During Blockchain Week in Dubai, Chen highlighted the increasing participation of institutional investors in the crypto market, but noted that this movement naturally tends to be slow, considering the characteristics and behavior of this investor class.

Even so, the executive believes there is no turning back, and that the influence of traditional financial institutions in the cryptocurrency market will grow year by year, in a movement that is essential for the sector’s own growth.

An institutional future

Chen points out that the institutionalization of the crypto market is “happening exactly as we predicted.” She notes that the launch of investment products in the sector by large traditional companies, especially Bitcoin ETFs, has helped “legitimize this asset class.”

In practice, the new scenario “forces asset managers and banks to look at the sector again, to analyze it more carefully.” The executive acknowledges that this rapprochement between cryptocurrencies and the market “will never happen overnight; it’s a gradual process.” But the movement has already started.

“We are definitely seeing a gradual entry of institutional players, and it starts out small, because smaller institutions are more agile, have fewer restrictions. The larger ones do it in an appropriate, serious way, and in their own manner,” she comments.

The platform has been working to boost this movement, with an initial focus on smaller institutional players and independent agents. “As time goes by, we are seeing interest from large institutions, considering entering or already entering the crypto market.”

In the case of larger institutions, greater availability of resources and technology does not completely remove the need to seek services from specialized brokers, since the infrastructure required to invest in crypto tends to be “completely different.” “That’s why it still makes sense to have a partnership to have a reliable, tested platform.”

Chen also sees an important step for the sector with the advancement of U.S. regulation, symbolized by this year’s approval of the Genius Act, specific regulation for stablecoins. The law “confirms that it’s not possible to avoid or just wait for the sector to grow. And this applies to regulators as well. People look up to the United States a lot.”

“With more clarity and direction, it definitely helps boost the industry’s growth and ensure it. Regulators, companies, and independent agents are thinking more seriously because they do not want to miss the train,” she says.

The executive also believes that this movement “is not just the attitude of one government, but rather a growing adoption and the rise of crypto use cases. That’s the case for stablecoins, and jurisdictions around the world are really integrating crypto into daily life. Crypto brings greater efficiency to the financial system, improving people’s lives.”

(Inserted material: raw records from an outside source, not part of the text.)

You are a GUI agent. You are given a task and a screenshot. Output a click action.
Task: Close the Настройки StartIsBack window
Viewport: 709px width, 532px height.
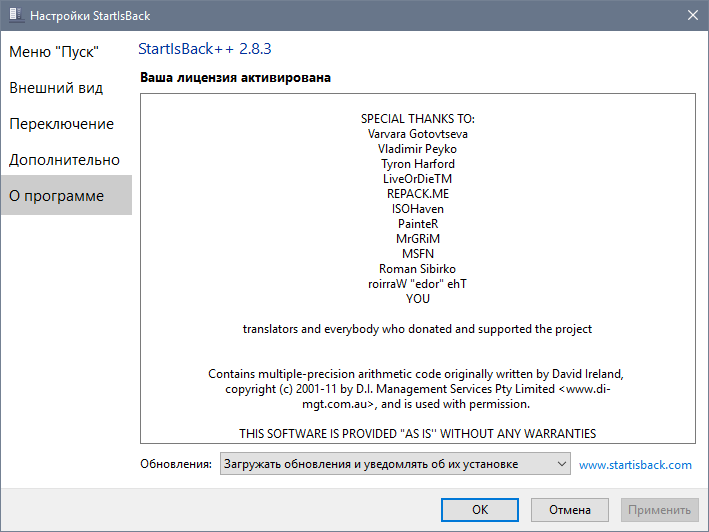coord(692,15)
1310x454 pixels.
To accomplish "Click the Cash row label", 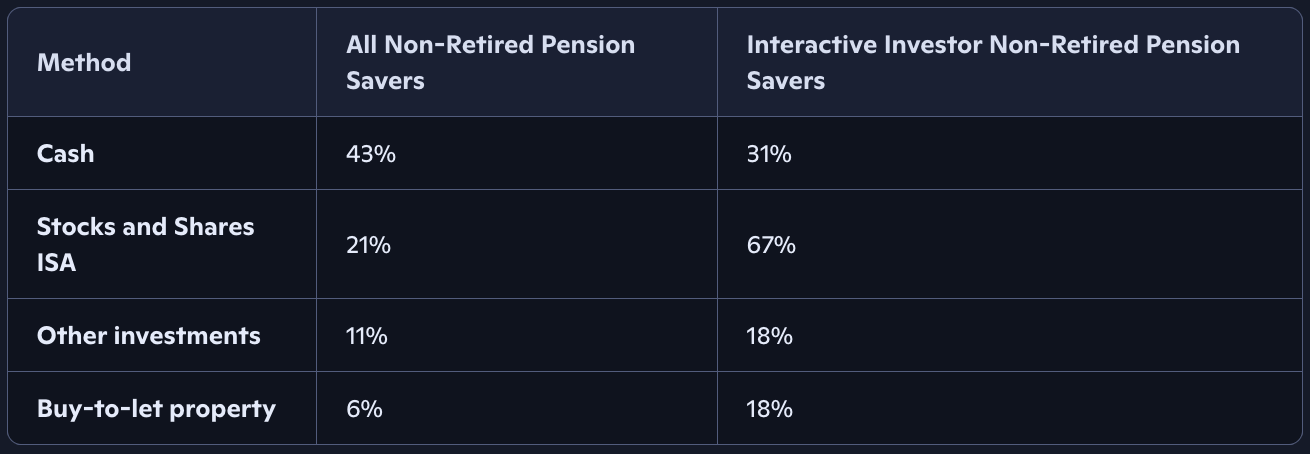I will click(65, 153).
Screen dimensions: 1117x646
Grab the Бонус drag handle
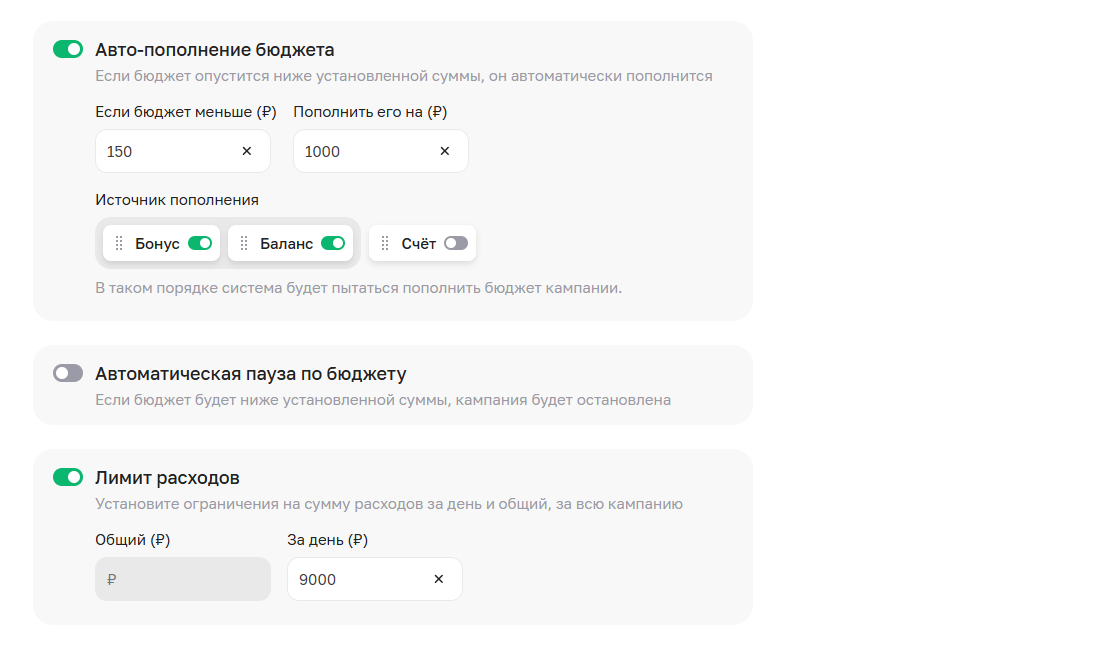click(x=119, y=243)
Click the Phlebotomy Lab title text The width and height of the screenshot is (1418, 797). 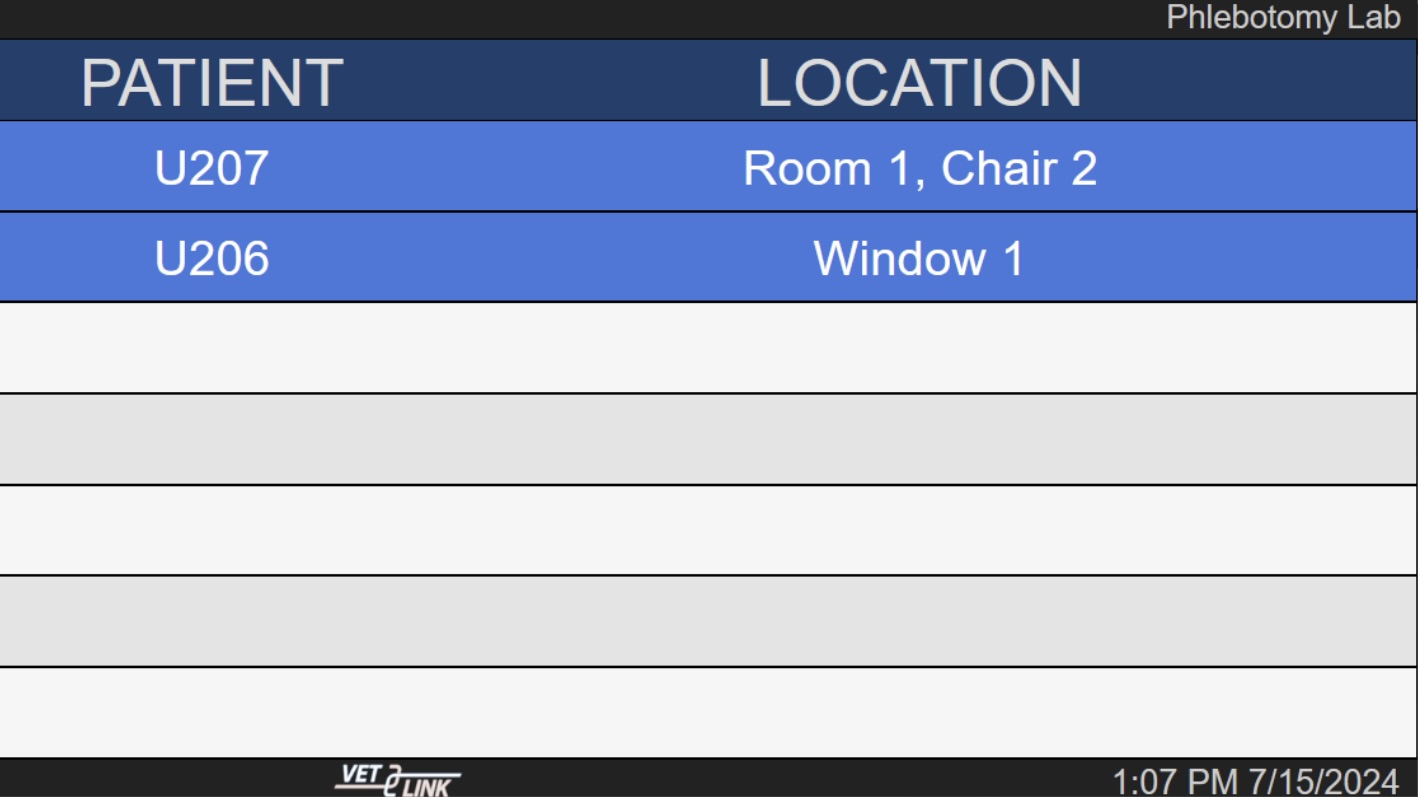[x=1283, y=18]
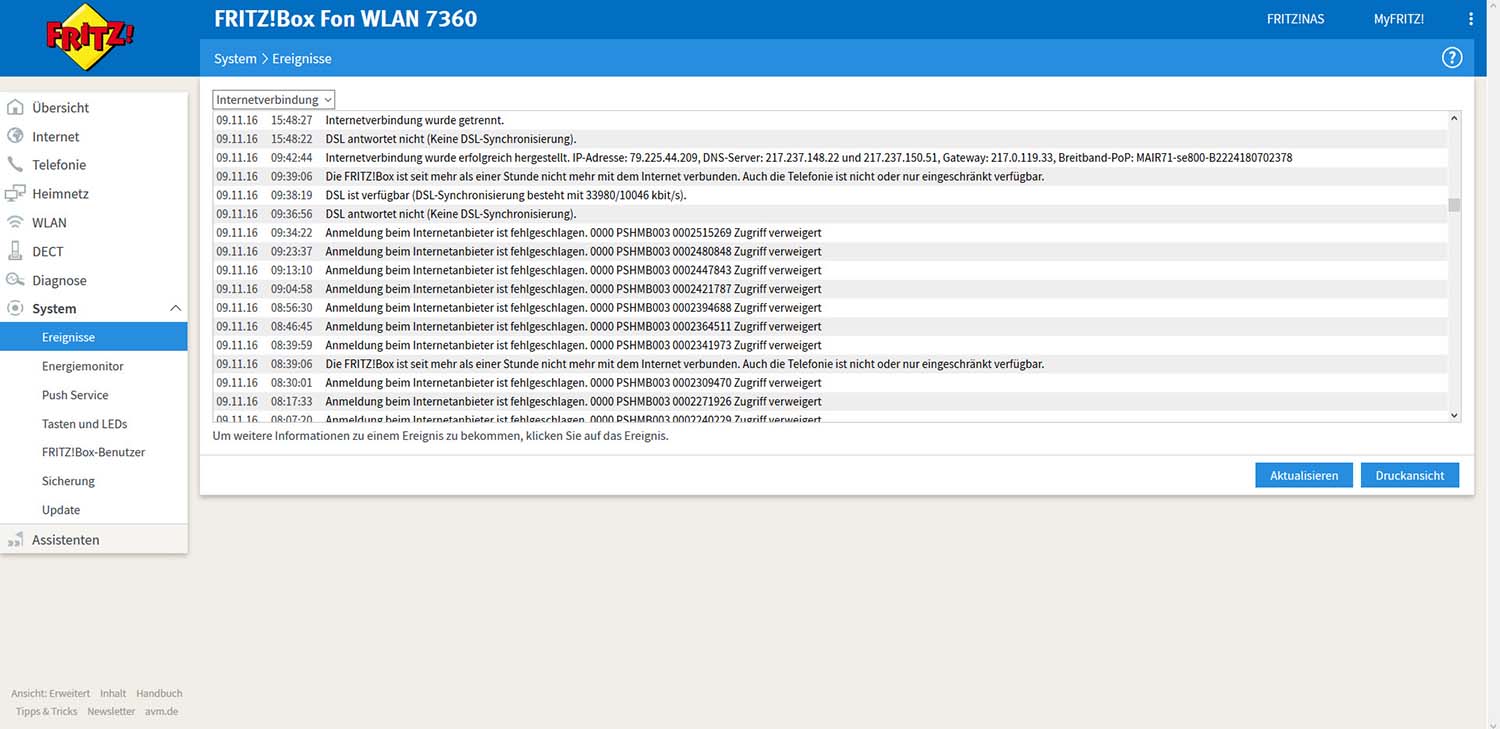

For Chen, this movement is likely to have profound impacts on the market, including on asset prices. Although this trend may not affect all cryptocurrencies, she notes that “we are seeing a growth in institutional investments in the main cryptos, such as bitcoin, ether, and other large-cap coins, and that institutional money tends to be more long-lasting. When an investor decides to allocate, that investment tends to last, because the decision-making process itself takes longer.”

“Because of that, these investors are less likely to be moving in and out. As this share continues to rise, there could be a drop in price volatility. It’s a maturation of the asset class, and the major ones will probably experience reduced volatility. That’s a positive thing,” she says.

As for the reasons behind institutional investment in bitcoin, the executive believes the movement is being influenced by the asset’s potential to serve as “digital gold.”

“If you talk to the more conscious institutional investors about allocation, they consider that the reason for this allocation is that it is the fastest-growing asset, the ETF that has grown much more. It has grown more than gold, the most obvious comparison, and bitcoin is digital. These are undeniable things. So this is already a central consideration for investors,” she states.